I was very much this child.
I loved structure and rules had my head in a book was very different to my peers. I also always seemed very bossy and confident but was and atill am extremely shy. It was just the way I was built.
As a child I remember finding role play and imaginitive games difficult as for some reason I felt very self concious doing them. I am not sure anymore why in all honesty. My parents were great parents really but I did feel mocked at times, my dad would laugh if I did something silly and I felt laughed AT he never meant it cruelly but it did hurt and I have wondered if that had anything to do with it.
I grew up with few friends but they were good friends and some of them I am still in touch with now. I was never particulary lonely either.

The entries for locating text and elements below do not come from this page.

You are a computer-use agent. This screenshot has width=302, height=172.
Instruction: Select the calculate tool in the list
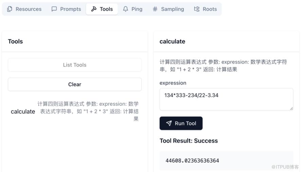23,111
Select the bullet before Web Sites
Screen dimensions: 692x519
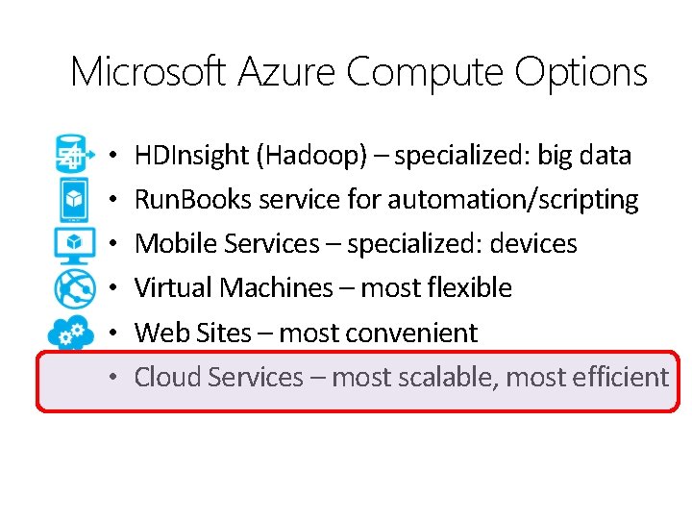pyautogui.click(x=112, y=333)
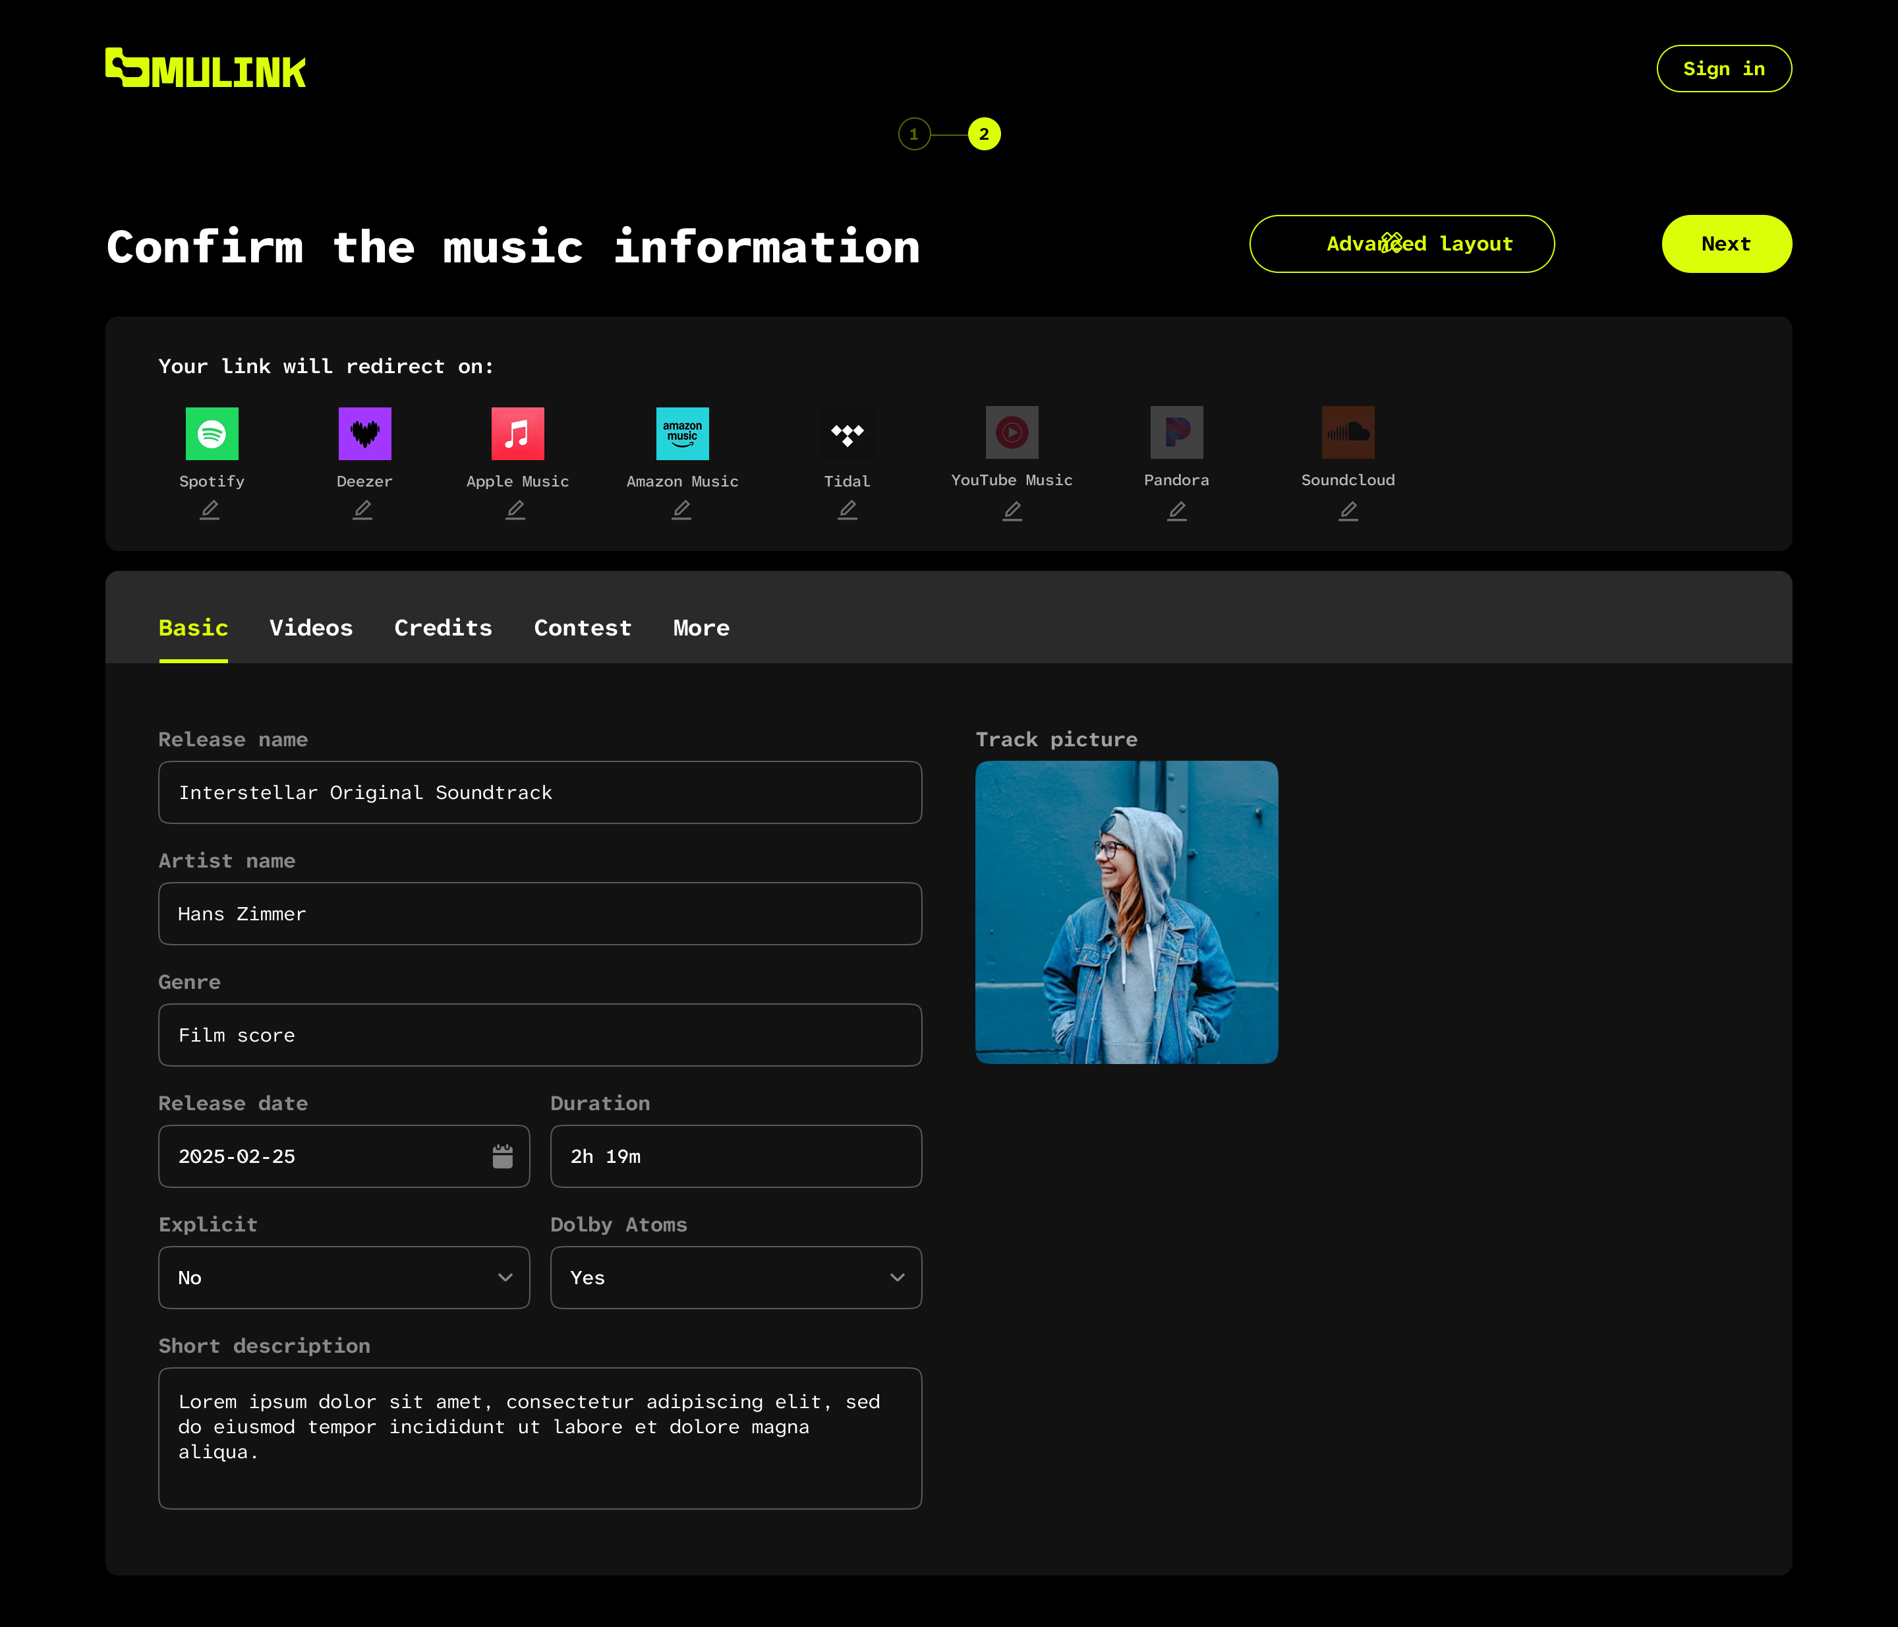Edit the Spotify link with the pencil icon

pyautogui.click(x=209, y=509)
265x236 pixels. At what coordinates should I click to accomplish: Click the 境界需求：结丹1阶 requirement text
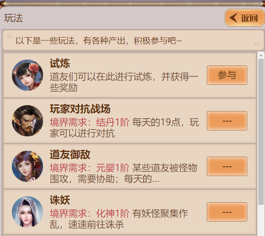coord(89,122)
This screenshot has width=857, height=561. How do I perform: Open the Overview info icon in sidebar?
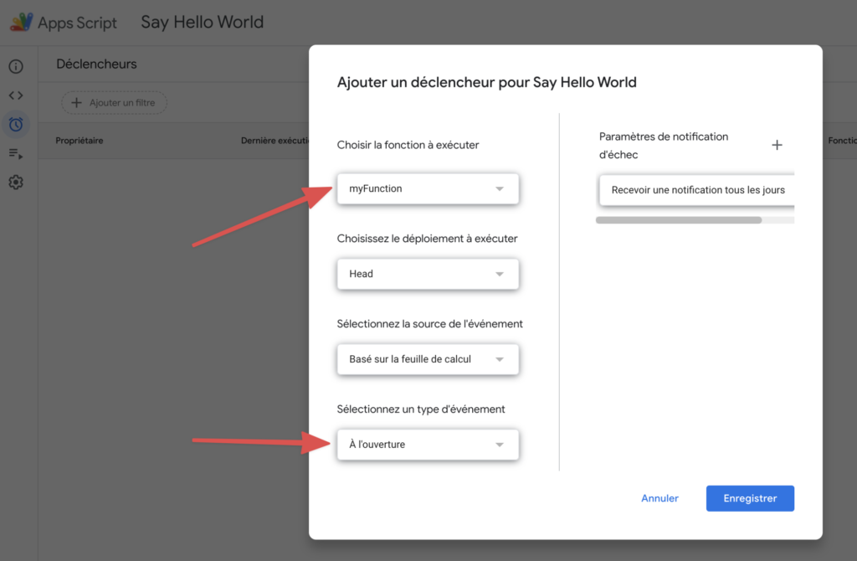(16, 67)
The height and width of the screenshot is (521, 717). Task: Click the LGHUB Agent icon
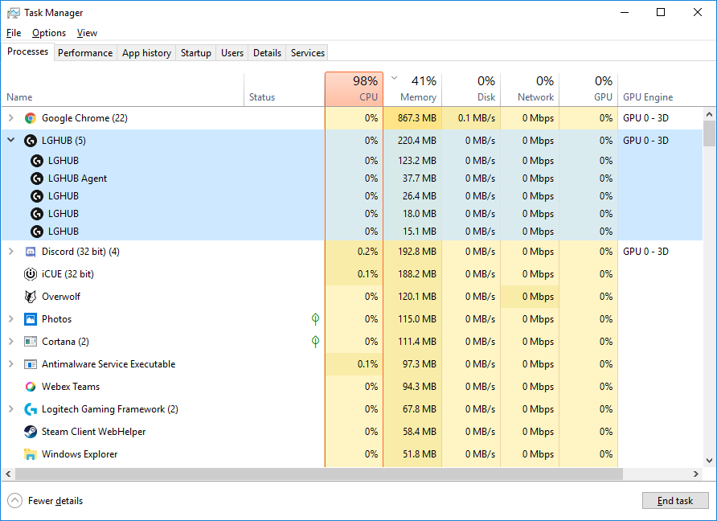pos(37,178)

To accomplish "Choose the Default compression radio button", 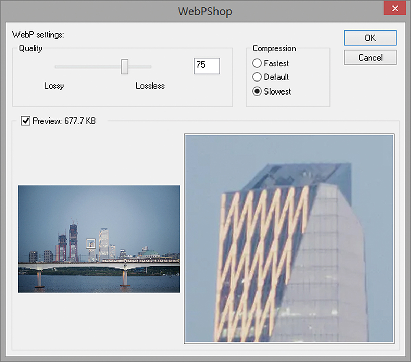I will tap(257, 77).
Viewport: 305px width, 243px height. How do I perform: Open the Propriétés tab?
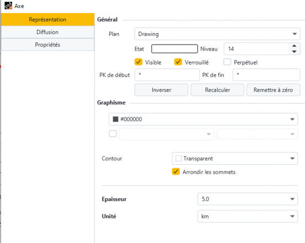(47, 45)
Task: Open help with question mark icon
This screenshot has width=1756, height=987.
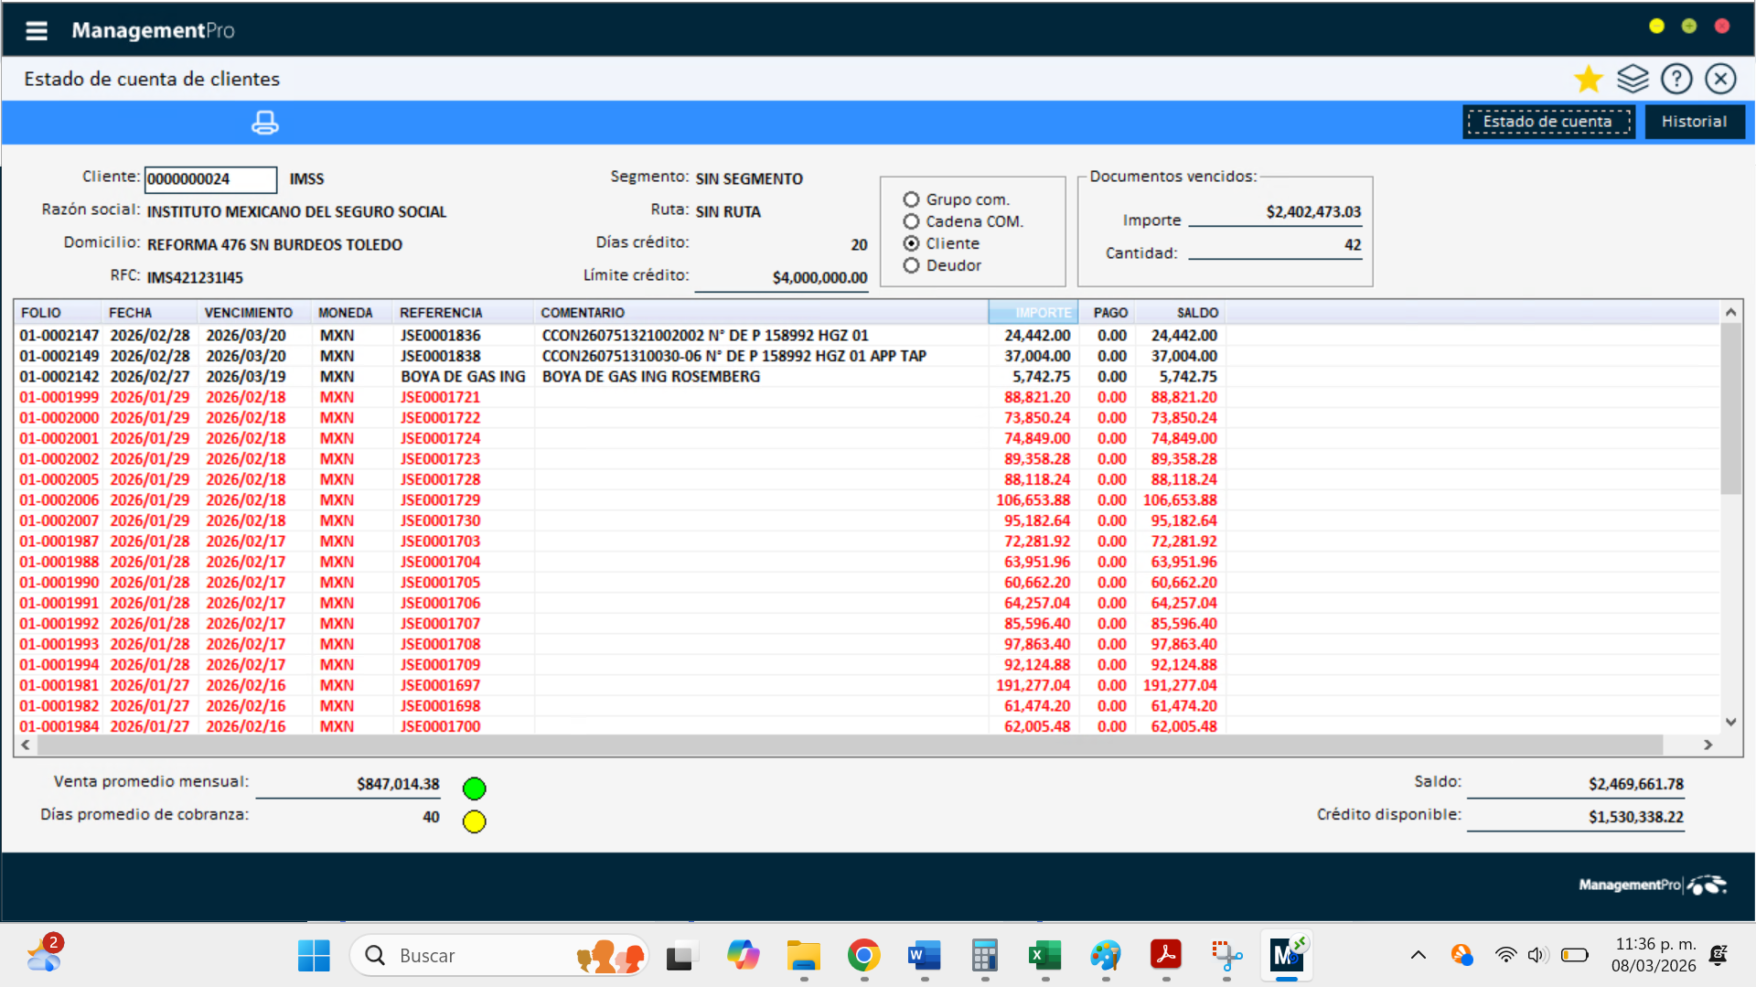Action: coord(1676,80)
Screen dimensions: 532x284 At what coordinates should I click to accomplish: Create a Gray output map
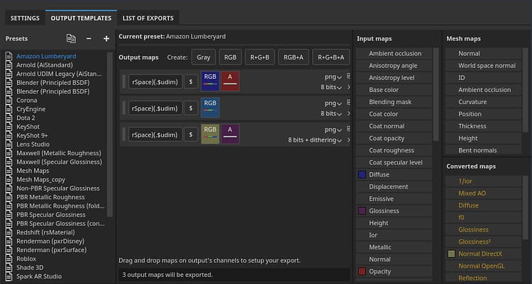[204, 57]
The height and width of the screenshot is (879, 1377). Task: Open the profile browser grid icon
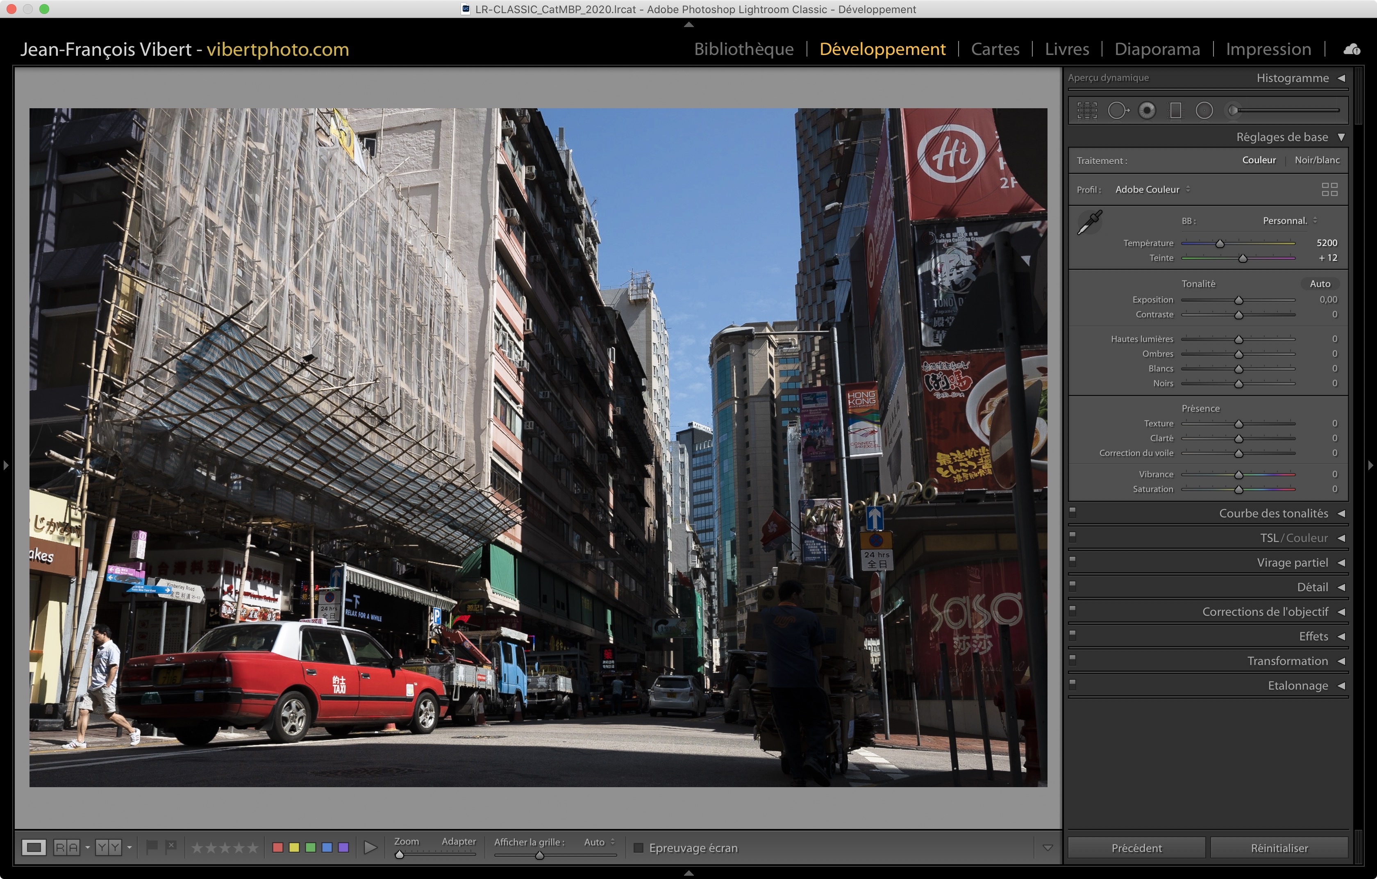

I think what monkeytrousers says is very very true just accept her how she is, I feel my mum although did/does love me very much never really understood me and never really tried to and I noticed and felt it.

As I grew up probably by the time I went to secondary school I did blossom a bit, made some new friends and came out of myself a bit and found a bit of inner confidence.
Inside there is a bit of me that is still that awkward geeky kid but age has made me care less about what other people think and have naturally found that confidence.

KTNoo · 13/05/2008 22:04

Thanks for all the suggestions.

I do think I can get into a negative rut sometimes. I am trying to accept who she is and not compare her. She is a lovely girl, I just wish she could accept herself a bit more then she would be free from all the pressure she puts on herself to be the best at everything. It takes some of us a lifetime I guess!

DNMW, yes she is still very young. I don't know if she's gifted. Her reading was recently assessed at age 12. School are happy with her, but do say she's very black and white and can get frustrated with the other children if they don't live up to her high standards!

Tomorrow we're going out for lunch just the 2 of us, as we have gps to babysit the other 2 this week. I realise that a lot of the time I'm busy with the younger ones and not always able to give her the time she needs.

Re brownies etc, it's difficult as we don't live in UK.